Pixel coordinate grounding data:
# # # # #
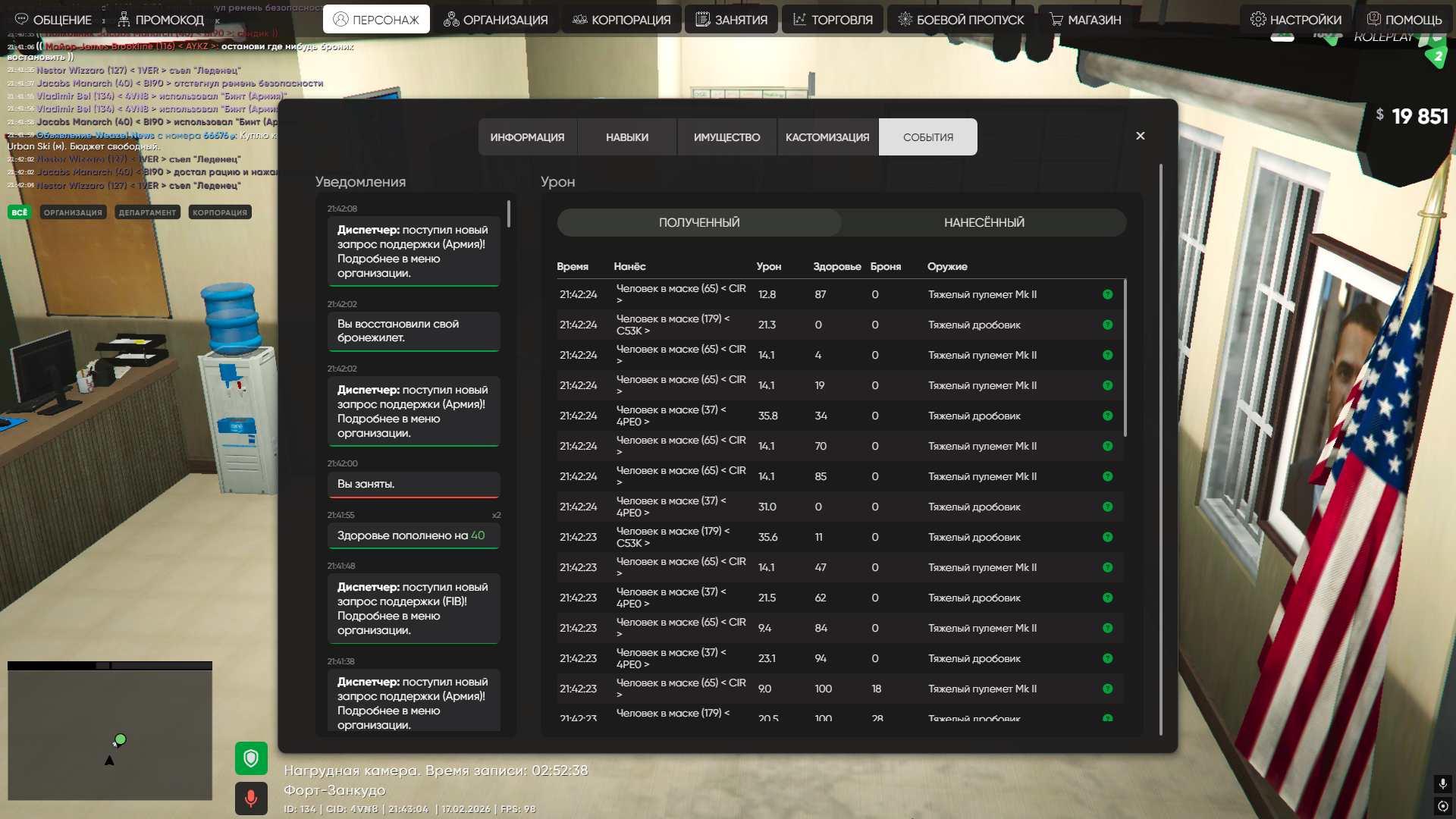Image resolution: width=1456 pixels, height=819 pixels.
Task: Open Настройки gear menu
Action: [1296, 20]
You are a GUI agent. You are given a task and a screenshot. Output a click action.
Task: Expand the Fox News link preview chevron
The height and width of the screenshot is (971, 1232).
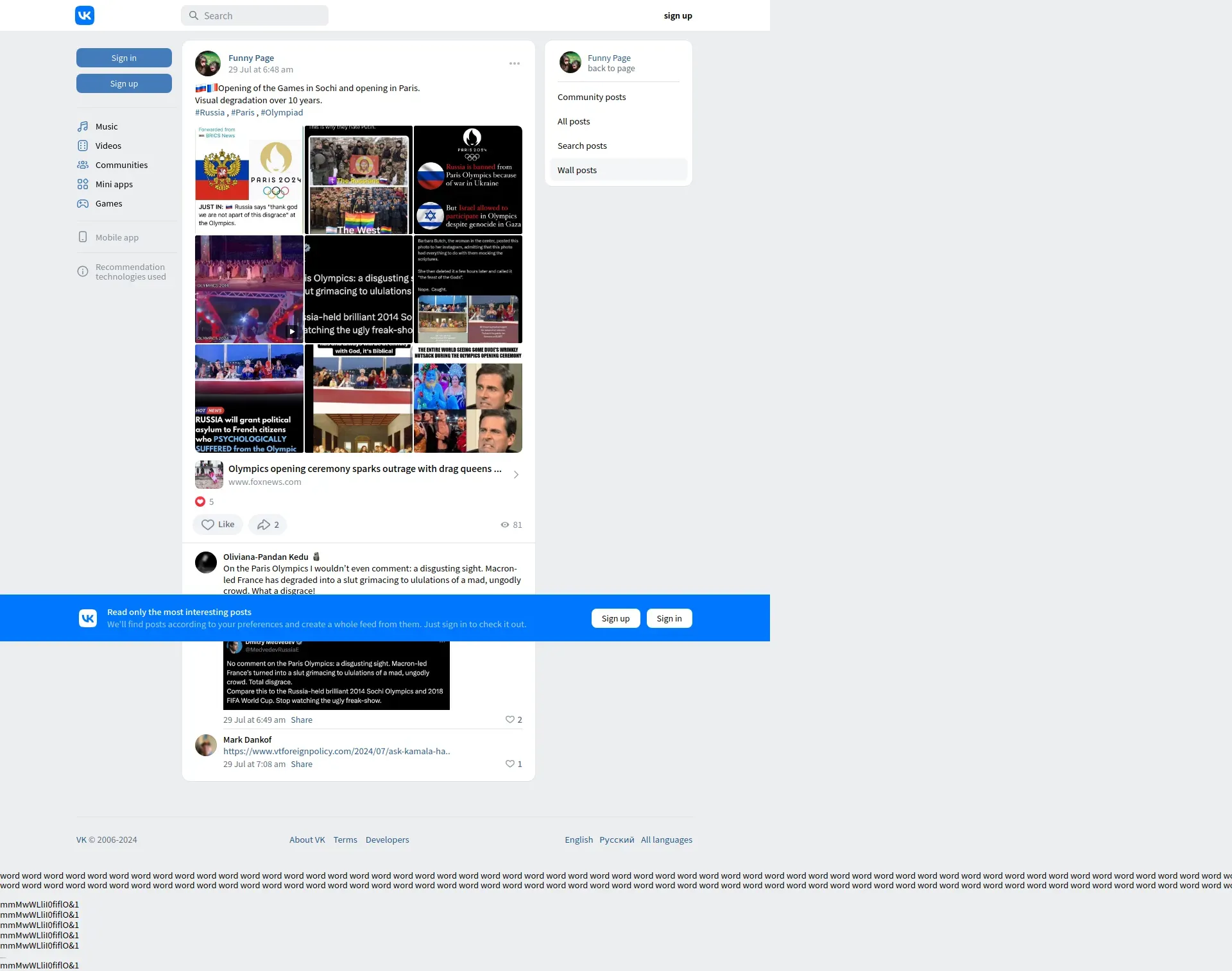coord(516,475)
# # # # #
> [What the task asks] Extract only the lines from the one that contains "Task: Expand the" through the end of the records, inclusive, and omit every picture.

> [Task result]
Task: Expand the Fox News link preview chevron
The height and width of the screenshot is (971, 1232).
coord(516,475)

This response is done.